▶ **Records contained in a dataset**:
--

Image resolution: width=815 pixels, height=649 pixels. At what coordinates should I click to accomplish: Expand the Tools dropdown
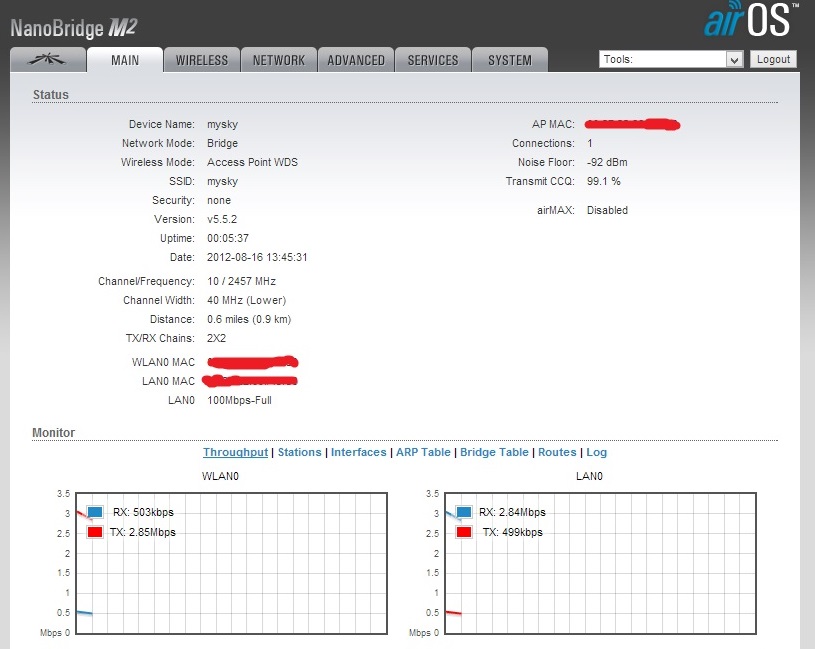(671, 60)
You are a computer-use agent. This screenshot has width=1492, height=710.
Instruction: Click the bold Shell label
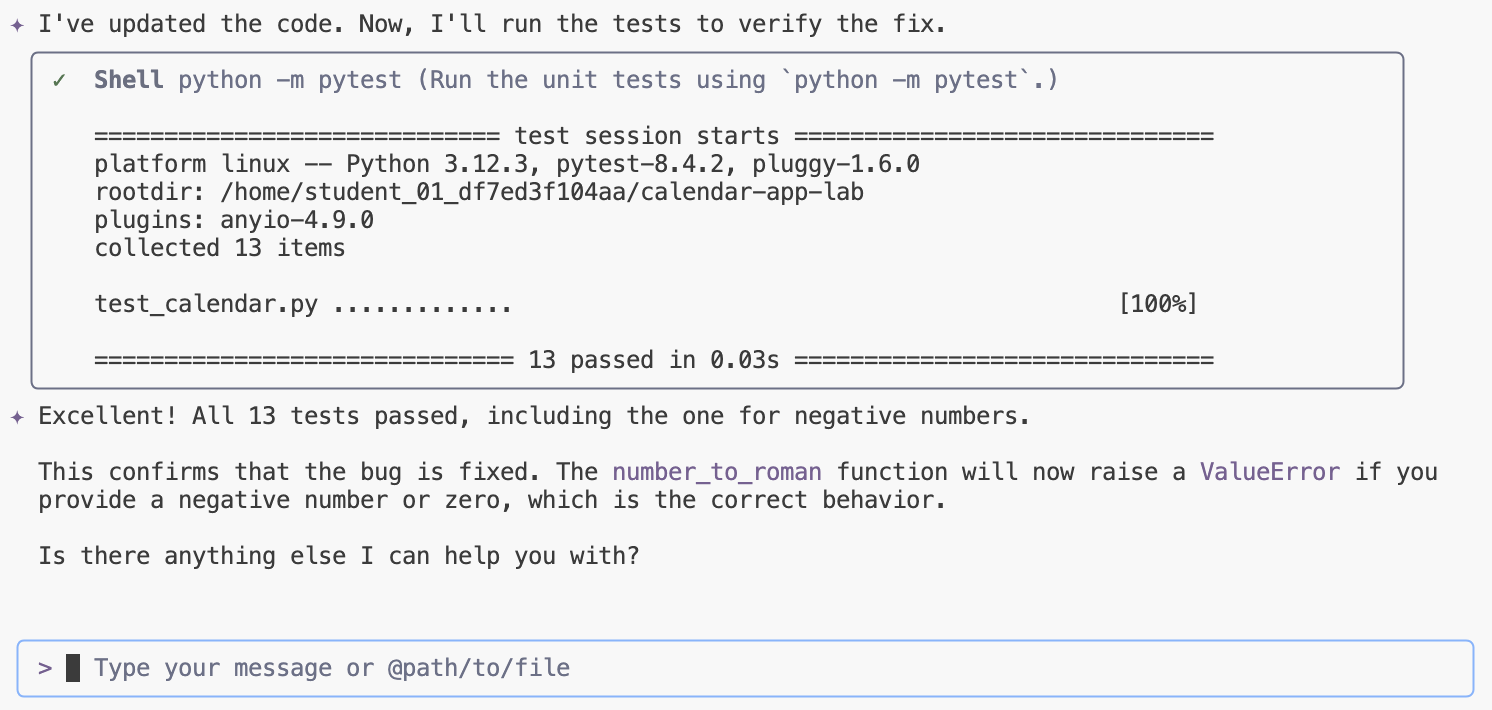pos(129,81)
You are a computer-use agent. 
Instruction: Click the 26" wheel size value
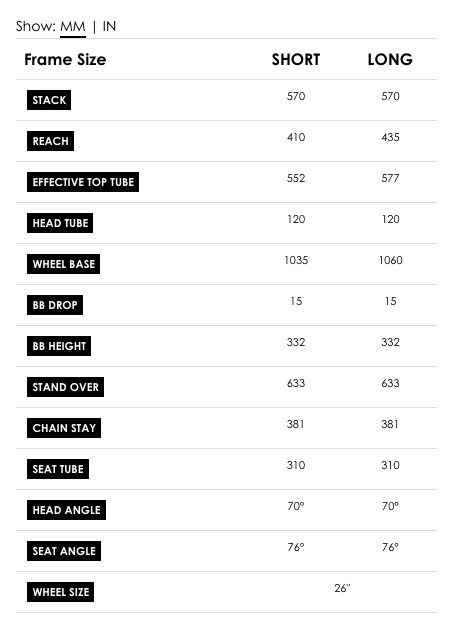click(x=342, y=588)
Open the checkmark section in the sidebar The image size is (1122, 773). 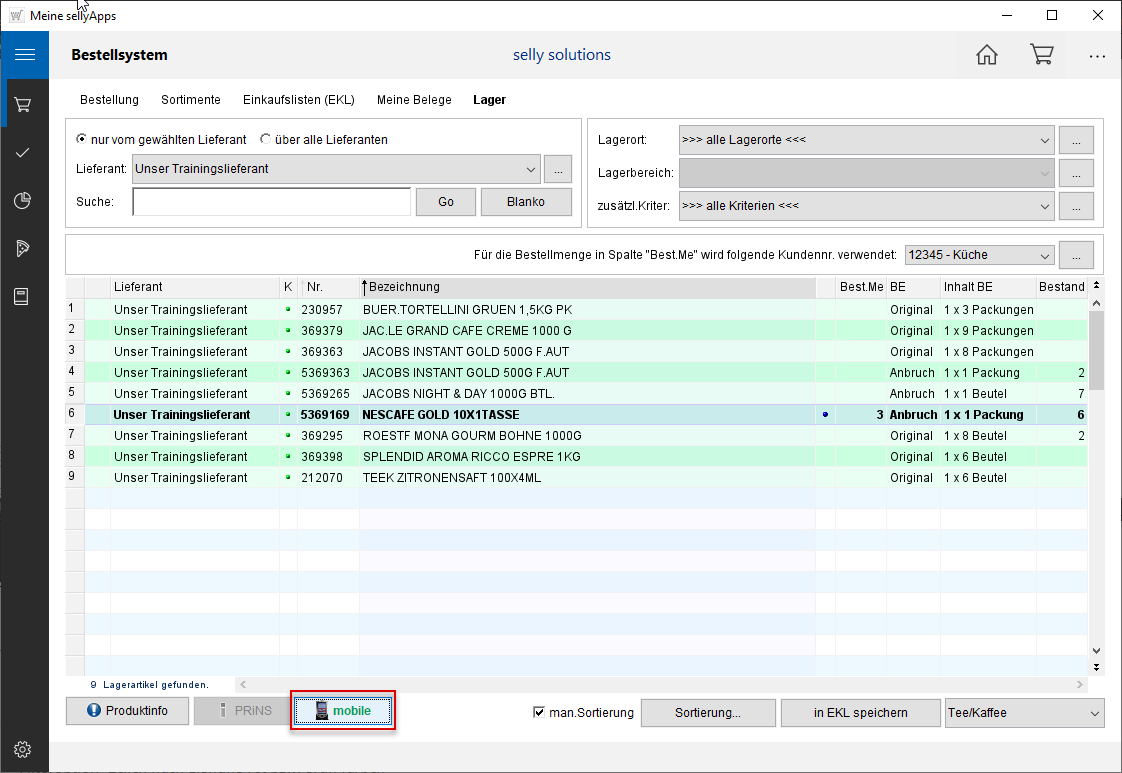click(x=24, y=153)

--

▶ **YOUR INSTRUCTIONS**: Your answer should be every line above that contains the word "computer".

▶ **RESULT**:
You are a computer-use agent. This screenshot has width=1492, height=710.
You are a computer-use agent. 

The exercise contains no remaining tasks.